A median of 17 versus 2 axillary nodes were removed in patients who underwent SLND plus ALND versus SLND alone (P<0.001). Among patients in the ALND group, 27.4% were found to have additional positive nodes. Neither overall nor disease-free survival was substantially affected by receipt of axillary dissection: At median follow-up of 6.3 years, 5-year overall survival was 91.8% with ALND and 92.5% with SLND alone, and 5-year disease-free survival was 82.2% with ALND and 83.9% with SLND alone.
Giuliano AE et al. Axillary dissection vs no axillary dissection in women with invasive breast cancer and sentinel node metastasis: A randomized clinical trial. JAMA 2011 Feb 9; 305:569.

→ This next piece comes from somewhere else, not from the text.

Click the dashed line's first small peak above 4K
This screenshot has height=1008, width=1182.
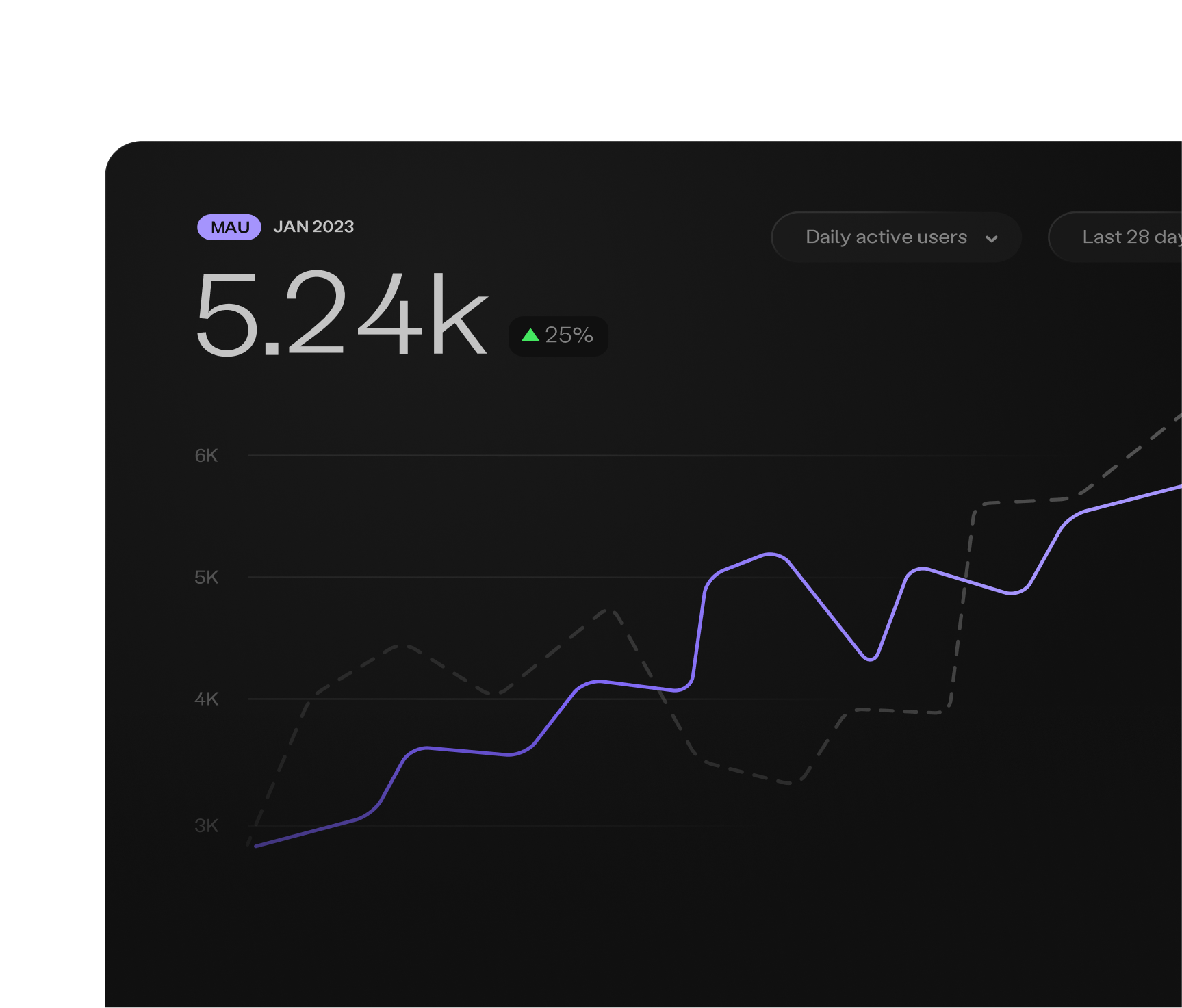404,645
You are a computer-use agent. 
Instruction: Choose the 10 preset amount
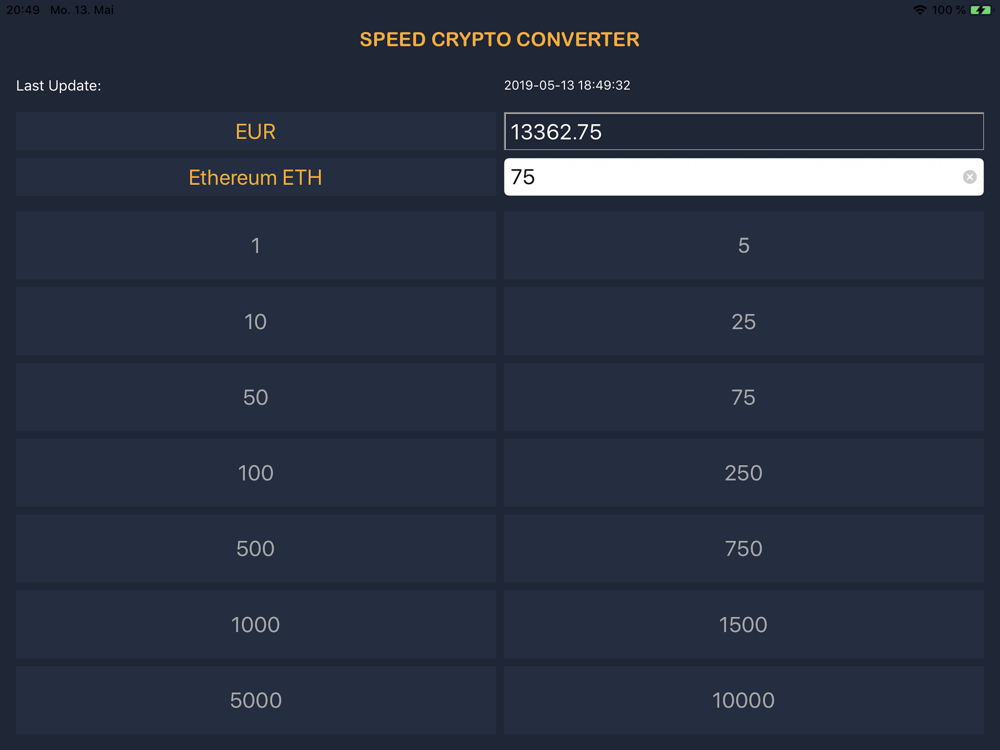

Carlson GW and Wood WC. Management of axillary lymph node metastasis in breast cancer: Making progress. JAMA 2011 Feb 9; 305:606.
Comment
These practice-changing results show that — despite the potential for residual axillary disease after sentinel lymph node dissection alone — omission of axillary lymph node dissection does not affect overall survival or disease-free survival. The high overall survival rates in this population of node-positive breast cancer patients suggest a relatively low tumor burden as well as effective use of systemic and local therapies. Most patients with positive SLNs in the SLND-alone group would not be expected to have additional nodal metastases, underscoring the growing realization that ALND in such women is unnecessary (and can lead to lymphedema, pain syndromes, and shoulder dysfunction). Accordingly, many U.S. multidisciplinary teams (including those at M.D. Anderson Cancer Center) have begun to eliminate ALND among patients with positive SLNs who will be treated with subsequent adjuvant systemic therapies and whole-breast radiotherapy. However, these results do not apply to women who have palpable nodal disease at presentation, who have received preoperative chemotherapy, who undergo mastectomies, or who do not receive postoperative radiotherapy or partial-breast radiotherapy.